La Guinée vient d’écrire une nouvelle page de son histoire numérique avec l’inauguration de son premier Data Center national, couplée au lancement officiel du domaine internet « .GN ». Cette double avancée marque un tournant stratégique pour le pays, qui entend renforcer sa souveraineté digitale et améliorer la gestion de ses infrastructures technologiques.

Le Data Center national permettra d’héberger de manière sécurisée les données publiques et privées, tout en réduisant la dépendance aux serveurs étrangers. Il contribuera également à la modernisation des services administratifs, à l’amélioration de la cybersécurité et à la fiabilité des solutions numériques proposées aux entreprises locales.

De son côté, le domaine « .GN » constitue un symbole fort d’identité numérique.
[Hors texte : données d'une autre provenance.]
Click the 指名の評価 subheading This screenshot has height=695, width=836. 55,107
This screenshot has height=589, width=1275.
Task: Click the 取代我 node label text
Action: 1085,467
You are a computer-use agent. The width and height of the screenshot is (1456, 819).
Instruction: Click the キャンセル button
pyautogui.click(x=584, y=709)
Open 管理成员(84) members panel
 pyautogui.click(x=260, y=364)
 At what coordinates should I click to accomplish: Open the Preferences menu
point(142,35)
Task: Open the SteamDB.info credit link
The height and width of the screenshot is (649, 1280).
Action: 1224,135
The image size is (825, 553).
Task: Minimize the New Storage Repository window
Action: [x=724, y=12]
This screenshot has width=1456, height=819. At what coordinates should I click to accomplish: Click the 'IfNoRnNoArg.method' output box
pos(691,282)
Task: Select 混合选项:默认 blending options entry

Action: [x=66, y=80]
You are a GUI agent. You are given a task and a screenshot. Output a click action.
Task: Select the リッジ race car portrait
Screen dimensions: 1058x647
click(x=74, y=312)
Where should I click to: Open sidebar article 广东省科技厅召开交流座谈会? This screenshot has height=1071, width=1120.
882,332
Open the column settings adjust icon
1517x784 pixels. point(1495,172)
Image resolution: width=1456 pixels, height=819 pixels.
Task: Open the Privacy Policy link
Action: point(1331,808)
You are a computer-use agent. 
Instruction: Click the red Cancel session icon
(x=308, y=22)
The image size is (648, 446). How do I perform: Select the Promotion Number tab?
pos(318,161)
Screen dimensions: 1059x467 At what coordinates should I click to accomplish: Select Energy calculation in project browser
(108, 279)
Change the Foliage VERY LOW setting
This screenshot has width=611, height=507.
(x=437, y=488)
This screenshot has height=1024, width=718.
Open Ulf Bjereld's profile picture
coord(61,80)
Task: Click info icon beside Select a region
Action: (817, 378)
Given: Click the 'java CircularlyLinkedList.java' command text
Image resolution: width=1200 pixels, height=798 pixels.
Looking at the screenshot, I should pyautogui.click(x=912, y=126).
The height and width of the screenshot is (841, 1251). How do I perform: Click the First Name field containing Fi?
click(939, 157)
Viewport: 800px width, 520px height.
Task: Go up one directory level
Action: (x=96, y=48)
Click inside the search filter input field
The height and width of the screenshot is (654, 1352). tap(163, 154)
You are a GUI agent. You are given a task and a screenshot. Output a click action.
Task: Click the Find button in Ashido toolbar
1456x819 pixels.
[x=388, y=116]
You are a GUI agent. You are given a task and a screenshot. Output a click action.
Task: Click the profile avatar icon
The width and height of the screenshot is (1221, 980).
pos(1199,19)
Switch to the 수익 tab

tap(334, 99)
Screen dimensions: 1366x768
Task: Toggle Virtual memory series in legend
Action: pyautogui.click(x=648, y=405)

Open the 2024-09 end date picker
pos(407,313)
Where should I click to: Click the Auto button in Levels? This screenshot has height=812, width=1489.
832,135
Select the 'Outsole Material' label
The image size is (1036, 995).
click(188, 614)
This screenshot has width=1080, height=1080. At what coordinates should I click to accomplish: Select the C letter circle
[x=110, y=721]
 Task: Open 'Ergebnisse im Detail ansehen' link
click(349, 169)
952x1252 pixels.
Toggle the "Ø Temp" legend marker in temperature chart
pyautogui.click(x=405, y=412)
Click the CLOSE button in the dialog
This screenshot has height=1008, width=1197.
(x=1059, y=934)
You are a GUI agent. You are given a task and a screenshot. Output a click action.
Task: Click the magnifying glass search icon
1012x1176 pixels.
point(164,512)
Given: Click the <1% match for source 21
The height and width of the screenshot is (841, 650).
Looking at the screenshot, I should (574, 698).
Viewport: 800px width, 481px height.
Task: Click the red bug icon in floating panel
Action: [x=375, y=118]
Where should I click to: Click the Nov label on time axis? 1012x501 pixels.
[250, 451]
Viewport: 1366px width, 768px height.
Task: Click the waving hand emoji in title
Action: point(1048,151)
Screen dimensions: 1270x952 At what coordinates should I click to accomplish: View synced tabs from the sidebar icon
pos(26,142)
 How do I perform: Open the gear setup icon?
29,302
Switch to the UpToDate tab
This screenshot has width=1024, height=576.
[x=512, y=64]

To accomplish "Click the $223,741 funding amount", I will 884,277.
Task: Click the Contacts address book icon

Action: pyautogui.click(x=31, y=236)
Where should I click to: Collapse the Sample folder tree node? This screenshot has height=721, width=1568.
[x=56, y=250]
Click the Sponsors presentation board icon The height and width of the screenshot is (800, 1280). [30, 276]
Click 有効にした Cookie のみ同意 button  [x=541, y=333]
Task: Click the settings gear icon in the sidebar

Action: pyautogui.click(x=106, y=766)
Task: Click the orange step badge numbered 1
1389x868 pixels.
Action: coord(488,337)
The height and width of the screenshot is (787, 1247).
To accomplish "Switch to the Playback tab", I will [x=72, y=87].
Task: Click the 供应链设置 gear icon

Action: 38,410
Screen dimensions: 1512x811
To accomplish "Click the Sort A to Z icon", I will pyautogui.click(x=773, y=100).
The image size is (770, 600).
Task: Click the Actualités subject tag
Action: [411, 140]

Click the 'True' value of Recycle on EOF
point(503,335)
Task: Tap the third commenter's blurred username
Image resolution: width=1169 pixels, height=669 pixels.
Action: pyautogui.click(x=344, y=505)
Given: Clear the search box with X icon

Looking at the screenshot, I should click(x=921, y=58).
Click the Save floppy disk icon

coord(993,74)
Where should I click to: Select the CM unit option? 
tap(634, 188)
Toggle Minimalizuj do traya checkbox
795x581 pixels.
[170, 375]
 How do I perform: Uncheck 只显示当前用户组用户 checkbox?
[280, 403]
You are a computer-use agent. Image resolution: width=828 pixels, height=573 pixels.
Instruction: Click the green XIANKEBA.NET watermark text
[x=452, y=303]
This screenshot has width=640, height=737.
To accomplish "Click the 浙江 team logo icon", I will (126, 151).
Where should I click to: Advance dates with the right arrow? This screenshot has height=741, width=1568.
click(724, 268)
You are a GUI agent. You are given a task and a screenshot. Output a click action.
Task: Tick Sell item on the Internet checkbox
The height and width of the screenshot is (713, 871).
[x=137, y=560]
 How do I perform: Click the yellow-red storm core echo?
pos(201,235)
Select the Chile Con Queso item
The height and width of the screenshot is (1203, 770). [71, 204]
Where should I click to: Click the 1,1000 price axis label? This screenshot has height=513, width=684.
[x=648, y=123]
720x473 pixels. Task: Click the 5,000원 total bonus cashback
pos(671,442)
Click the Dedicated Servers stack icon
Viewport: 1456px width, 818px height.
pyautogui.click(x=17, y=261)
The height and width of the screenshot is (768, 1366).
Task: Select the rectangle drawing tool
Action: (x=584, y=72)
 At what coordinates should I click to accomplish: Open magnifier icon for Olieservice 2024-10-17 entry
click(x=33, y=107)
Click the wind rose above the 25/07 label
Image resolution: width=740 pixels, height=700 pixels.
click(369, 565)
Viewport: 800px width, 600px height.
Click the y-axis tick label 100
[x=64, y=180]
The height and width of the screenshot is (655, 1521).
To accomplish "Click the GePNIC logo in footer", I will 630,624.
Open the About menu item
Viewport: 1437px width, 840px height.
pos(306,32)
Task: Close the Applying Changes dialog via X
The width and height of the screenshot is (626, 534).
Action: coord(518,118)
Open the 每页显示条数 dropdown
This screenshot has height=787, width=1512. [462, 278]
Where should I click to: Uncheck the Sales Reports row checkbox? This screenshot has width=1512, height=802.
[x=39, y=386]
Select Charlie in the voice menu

Son adoption facilitera la visibilité des institutions, entreprises et citoyens guinéens sur le web, tout en promouvant la compétitivité du pays dans l’économie numérique mondiale.

Pour les autorités, cette infrastructure représente une étape essentielle dans la stratégie nationale de digitalisation, avec pour objectif de positionner la Guinée comme un acteur crédible et compétitif en Afrique de l’Ouest dans le secteur des technologies.

Ce projet devrait également générer des opportunités économiques, encourager l’innovation locale et favoriser l’émergence de start-up numériques, essentielles à la croissance et à l’emploi des jeunes.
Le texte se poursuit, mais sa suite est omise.